═══ DOCUMENT EXCERPT ═══

Grim Odds or Simple Sums?
Don't Fear the (Unreliable) Reaper
In a blog post entitled “Unreliable Grim Reapers,” Alexander Pruss presents a probabilistic twist on the classic Grim Reaper paradox. The argument imagines Fred, alive at 10:00 AM, facing an infinite sequence of Grim Reapers, each swinging a scythe at a precise time tₙ = 10:00 + 60/n minutes with a probability 1/nᵖ of killing him if he’s still alive. Pruss argues that if p ≤ 1, then the scenario is impossible because the probability of avoiding paradox (via Fred surviving or dying consistently) is zero, yet consistency requires it to be one: a contradiction! However, if p > 1, then the scenario seems possible, leading Pruss to find this dependence on p counterintuitive, especially when considering an emerging response to the original Grim Reaper paradox.
From the outset, I’m skeptical that this result is as counterintuitive as Pruss suggests. The outcome seems to follow straightforwardly from the mathematics of infinite series. To clarify this, I’ll first formally present Pruss’s argument, critically analyze it, and conclude with a potential objection to my analysis.

═══

◆ **WORK INSTRUCTIONS**: In the post about unreliable Grim Reapers, for which values of p does Pruss argue the scenario is impossible?

═══ RECORDED INFORMATION ═══

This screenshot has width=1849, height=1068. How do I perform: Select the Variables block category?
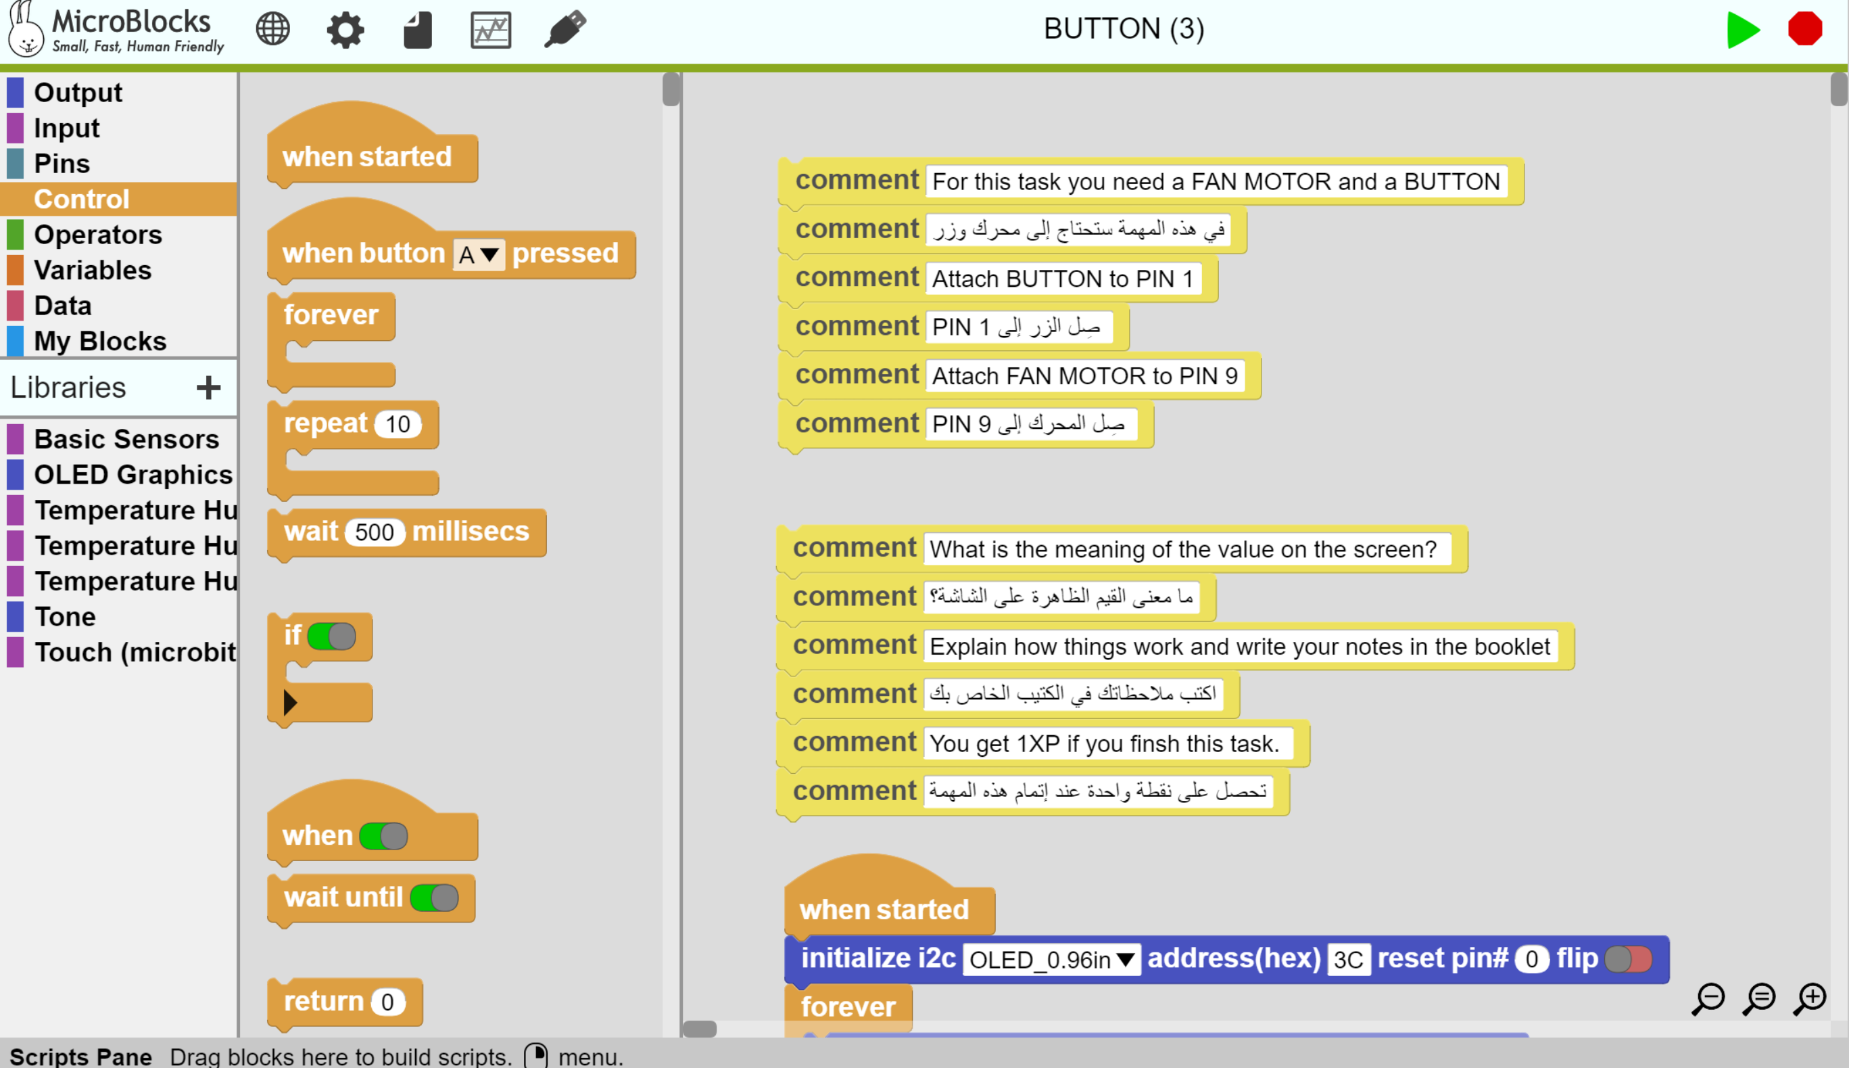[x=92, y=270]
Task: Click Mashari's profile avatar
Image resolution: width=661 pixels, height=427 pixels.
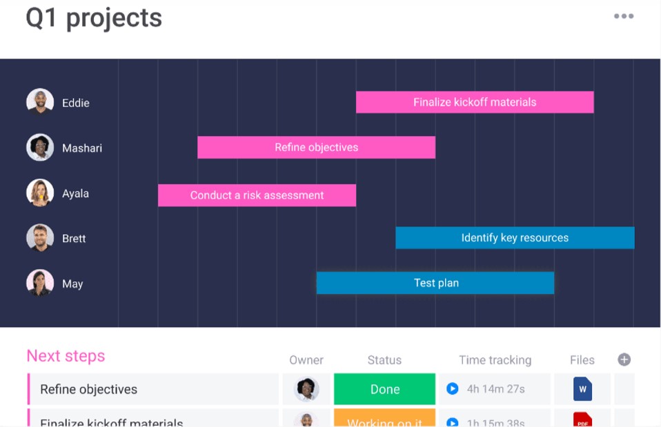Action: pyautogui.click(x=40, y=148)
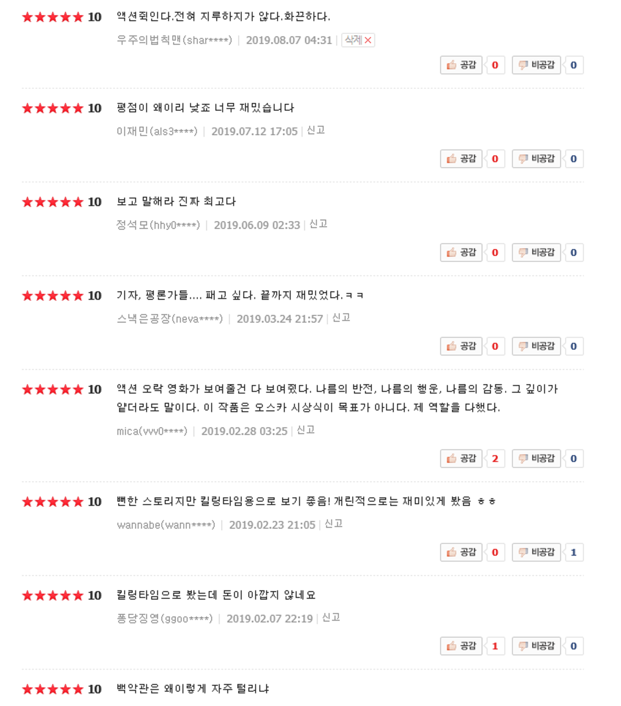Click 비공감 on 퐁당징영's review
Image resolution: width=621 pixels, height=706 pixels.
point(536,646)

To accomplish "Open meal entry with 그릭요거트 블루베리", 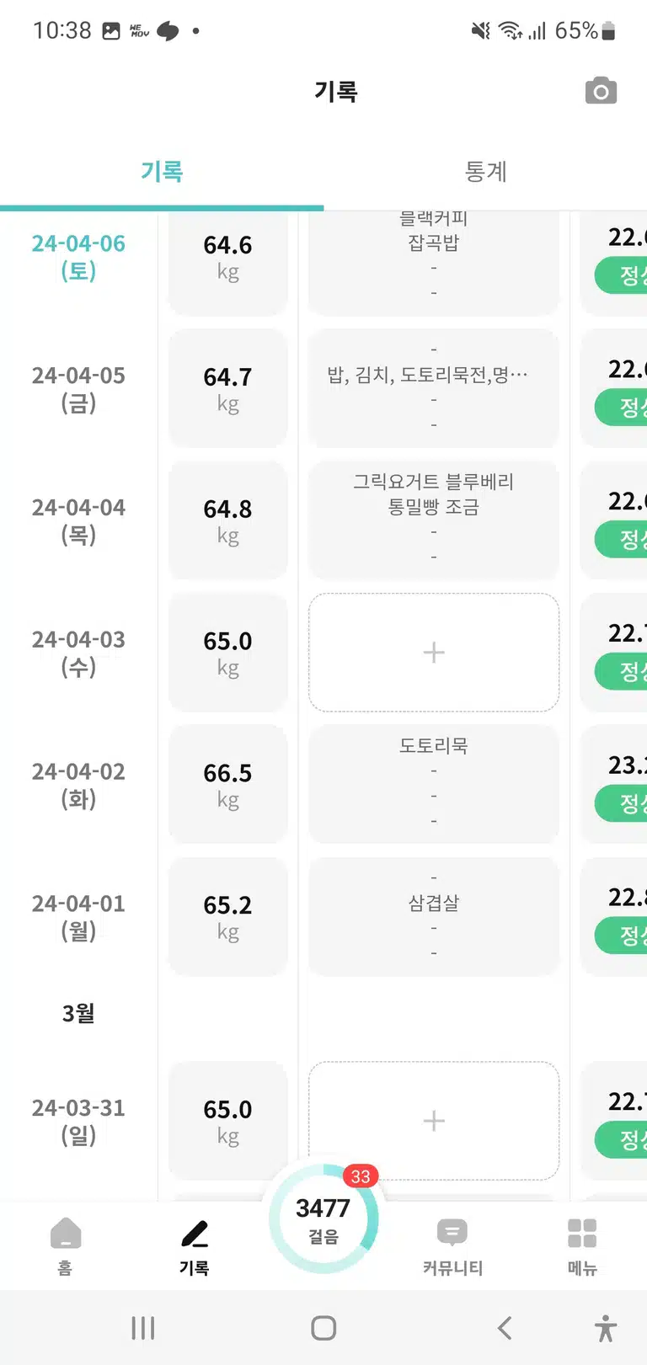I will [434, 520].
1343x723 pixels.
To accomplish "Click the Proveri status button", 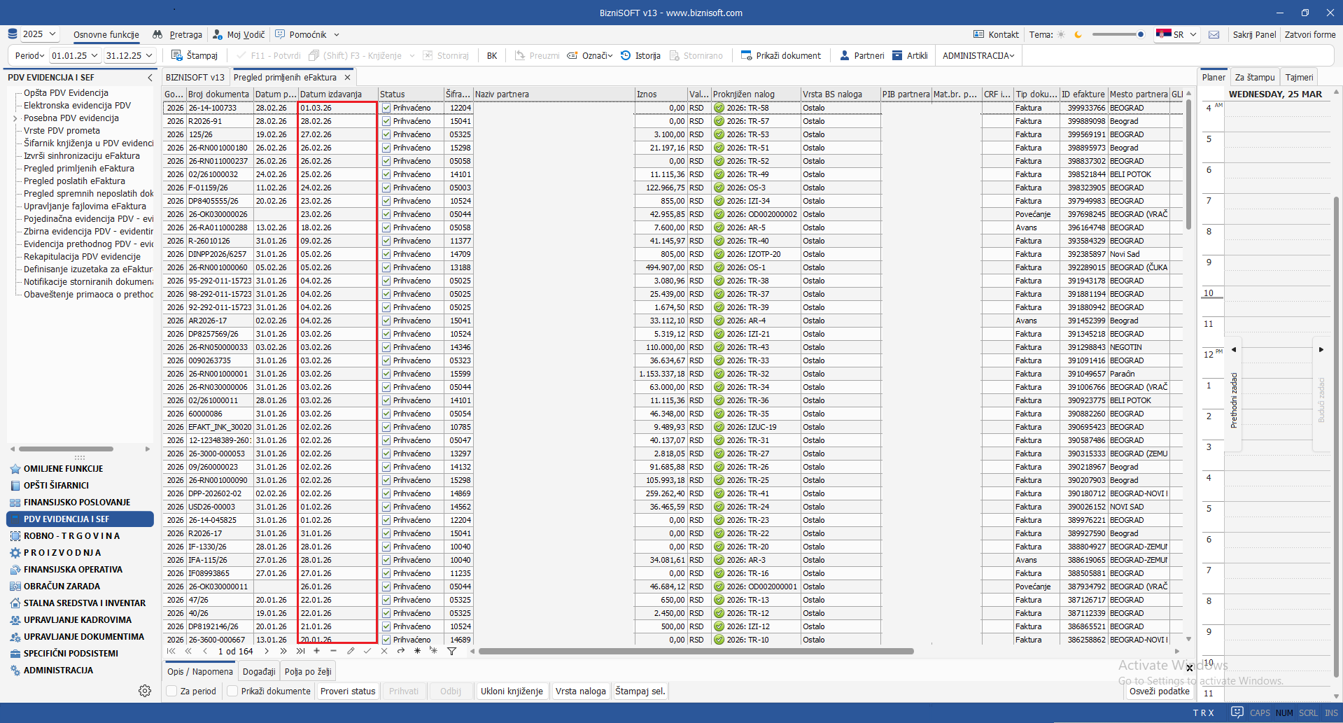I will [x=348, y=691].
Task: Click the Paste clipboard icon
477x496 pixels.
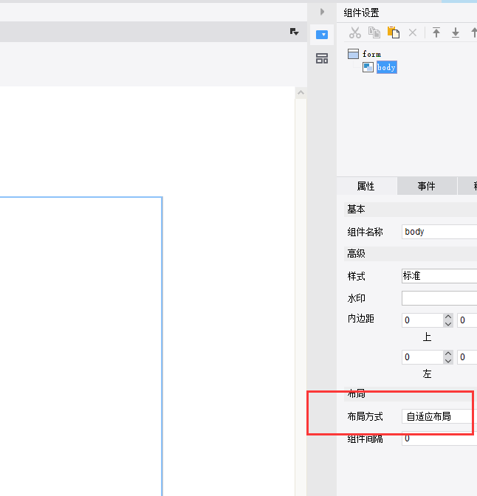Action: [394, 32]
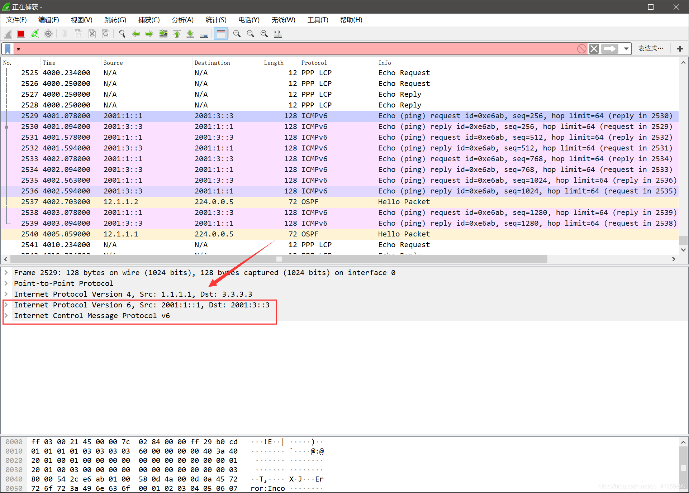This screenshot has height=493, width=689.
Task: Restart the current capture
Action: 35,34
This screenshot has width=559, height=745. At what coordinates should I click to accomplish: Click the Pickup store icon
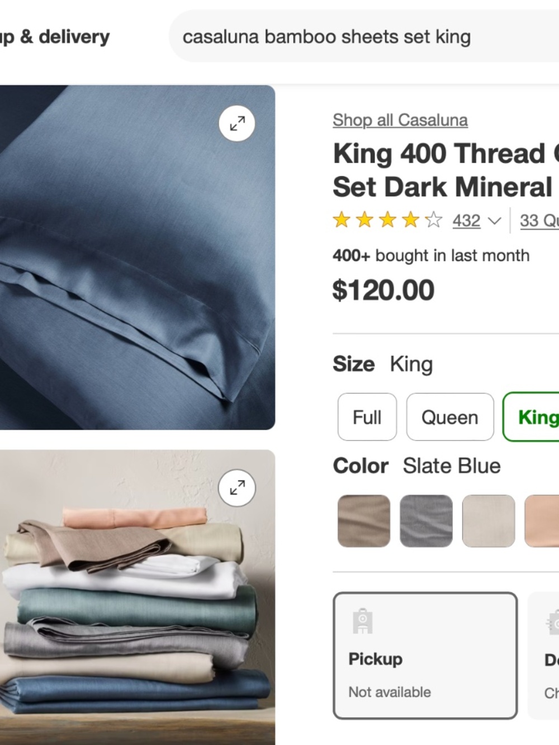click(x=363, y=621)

═══

◆ **SOLVED PROBLEM**: When p ≤ 1.